## Work to be completed
Every line below between the one holding "Learn more [button] (1011, 2565)" and the one holding "CZK (277, 34)", inclusive, should be copied exactly, and no other line.

:: Given records

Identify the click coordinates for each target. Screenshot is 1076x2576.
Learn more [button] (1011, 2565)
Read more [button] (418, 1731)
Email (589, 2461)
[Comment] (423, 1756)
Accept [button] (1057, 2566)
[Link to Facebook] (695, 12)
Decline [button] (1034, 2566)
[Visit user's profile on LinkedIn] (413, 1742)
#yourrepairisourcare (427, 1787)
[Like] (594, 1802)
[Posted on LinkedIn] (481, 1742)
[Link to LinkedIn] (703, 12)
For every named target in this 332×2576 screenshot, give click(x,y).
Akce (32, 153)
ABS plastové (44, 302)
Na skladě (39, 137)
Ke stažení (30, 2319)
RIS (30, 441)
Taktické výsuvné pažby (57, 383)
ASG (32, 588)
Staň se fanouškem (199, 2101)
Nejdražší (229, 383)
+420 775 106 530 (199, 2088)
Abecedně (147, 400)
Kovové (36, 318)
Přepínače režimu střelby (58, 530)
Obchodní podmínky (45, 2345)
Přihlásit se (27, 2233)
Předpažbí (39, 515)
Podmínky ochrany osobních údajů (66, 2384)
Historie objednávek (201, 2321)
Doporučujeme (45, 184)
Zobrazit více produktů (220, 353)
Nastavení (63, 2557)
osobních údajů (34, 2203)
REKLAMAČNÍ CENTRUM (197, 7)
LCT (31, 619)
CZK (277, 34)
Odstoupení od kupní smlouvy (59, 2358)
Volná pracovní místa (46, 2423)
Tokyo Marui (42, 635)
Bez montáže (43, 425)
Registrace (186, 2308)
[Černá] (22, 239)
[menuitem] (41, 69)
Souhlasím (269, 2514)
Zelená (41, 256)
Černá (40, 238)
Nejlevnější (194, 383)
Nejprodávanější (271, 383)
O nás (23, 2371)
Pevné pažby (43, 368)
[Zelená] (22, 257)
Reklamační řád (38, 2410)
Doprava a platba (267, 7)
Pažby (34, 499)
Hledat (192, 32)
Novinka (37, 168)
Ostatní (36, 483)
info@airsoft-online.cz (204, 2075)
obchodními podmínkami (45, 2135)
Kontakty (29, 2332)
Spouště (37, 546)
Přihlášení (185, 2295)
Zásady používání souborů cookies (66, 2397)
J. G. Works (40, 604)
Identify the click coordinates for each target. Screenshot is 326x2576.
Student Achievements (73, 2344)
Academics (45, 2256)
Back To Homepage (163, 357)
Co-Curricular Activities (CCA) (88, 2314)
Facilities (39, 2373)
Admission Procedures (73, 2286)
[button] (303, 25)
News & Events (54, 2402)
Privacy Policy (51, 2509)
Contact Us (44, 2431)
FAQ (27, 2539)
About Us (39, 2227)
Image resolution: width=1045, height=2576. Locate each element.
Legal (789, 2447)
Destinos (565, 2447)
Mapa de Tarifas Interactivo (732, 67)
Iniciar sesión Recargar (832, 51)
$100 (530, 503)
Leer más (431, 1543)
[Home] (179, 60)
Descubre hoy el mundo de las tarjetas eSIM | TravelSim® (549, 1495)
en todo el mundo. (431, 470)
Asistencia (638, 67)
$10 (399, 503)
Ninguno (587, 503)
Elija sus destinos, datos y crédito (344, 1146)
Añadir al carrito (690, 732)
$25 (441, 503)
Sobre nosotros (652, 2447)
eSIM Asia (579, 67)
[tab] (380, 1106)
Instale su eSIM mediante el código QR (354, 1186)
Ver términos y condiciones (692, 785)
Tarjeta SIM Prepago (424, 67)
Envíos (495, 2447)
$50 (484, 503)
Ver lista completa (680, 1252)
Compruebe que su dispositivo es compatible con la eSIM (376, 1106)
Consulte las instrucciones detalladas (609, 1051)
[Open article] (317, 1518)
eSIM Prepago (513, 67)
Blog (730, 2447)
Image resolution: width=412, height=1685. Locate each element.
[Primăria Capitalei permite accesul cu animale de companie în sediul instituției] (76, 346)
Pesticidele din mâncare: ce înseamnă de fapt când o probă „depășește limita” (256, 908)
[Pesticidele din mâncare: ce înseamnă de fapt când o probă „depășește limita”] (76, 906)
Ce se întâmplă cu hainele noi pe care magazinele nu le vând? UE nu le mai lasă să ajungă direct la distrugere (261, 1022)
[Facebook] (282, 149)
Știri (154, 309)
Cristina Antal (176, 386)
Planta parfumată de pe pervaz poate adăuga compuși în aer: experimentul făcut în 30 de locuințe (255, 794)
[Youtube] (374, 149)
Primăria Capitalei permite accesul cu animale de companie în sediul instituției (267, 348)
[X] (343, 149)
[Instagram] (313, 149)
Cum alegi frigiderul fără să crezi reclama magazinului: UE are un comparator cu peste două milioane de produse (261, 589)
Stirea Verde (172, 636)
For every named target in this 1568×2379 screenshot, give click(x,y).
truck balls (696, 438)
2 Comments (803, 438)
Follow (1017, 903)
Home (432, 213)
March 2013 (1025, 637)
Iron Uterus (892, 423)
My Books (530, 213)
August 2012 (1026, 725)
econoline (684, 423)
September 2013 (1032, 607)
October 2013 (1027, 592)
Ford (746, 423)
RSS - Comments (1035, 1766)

::::

## Task solution
Learn more [button] (1011, 2565)
Read more [button] (418, 1731)
Email (589, 2461)
[Comment] (423, 1756)
Accept [button] (1057, 2566)
[Link to Facebook] (695, 12)
Decline [button] (1034, 2566)
[Visit user's profile on LinkedIn] (413, 1742)
#yourrepairisourcare (427, 1787)
[Like] (594, 1802)
[Posted on LinkedIn] (481, 1742)
[Link to LinkedIn] (703, 12)
For every named target in this 332×2576 screenshot, give click(x,y).
Akce (32, 153)
ABS plastové (44, 302)
Na skladě (39, 137)
Ke stažení (30, 2319)
RIS (30, 441)
Taktické výsuvné pažby (57, 383)
ASG (32, 588)
Staň se fanouškem (199, 2101)
Nejdražší (229, 383)
+420 775 106 530 (199, 2088)
Abecedně (147, 400)
Kovové (36, 318)
Přepínače režimu střelby (58, 530)
Obchodní podmínky (45, 2345)
Přihlásit se (27, 2233)
Předpažbí (39, 515)
Podmínky ochrany osobních údajů (66, 2384)
Historie objednávek (201, 2321)
Doporučujeme (45, 184)
Zobrazit více produktů (220, 353)
Nastavení (63, 2557)
osobních údajů (34, 2203)
REKLAMAČNÍ CENTRUM (197, 7)
LCT (31, 619)
CZK (277, 34)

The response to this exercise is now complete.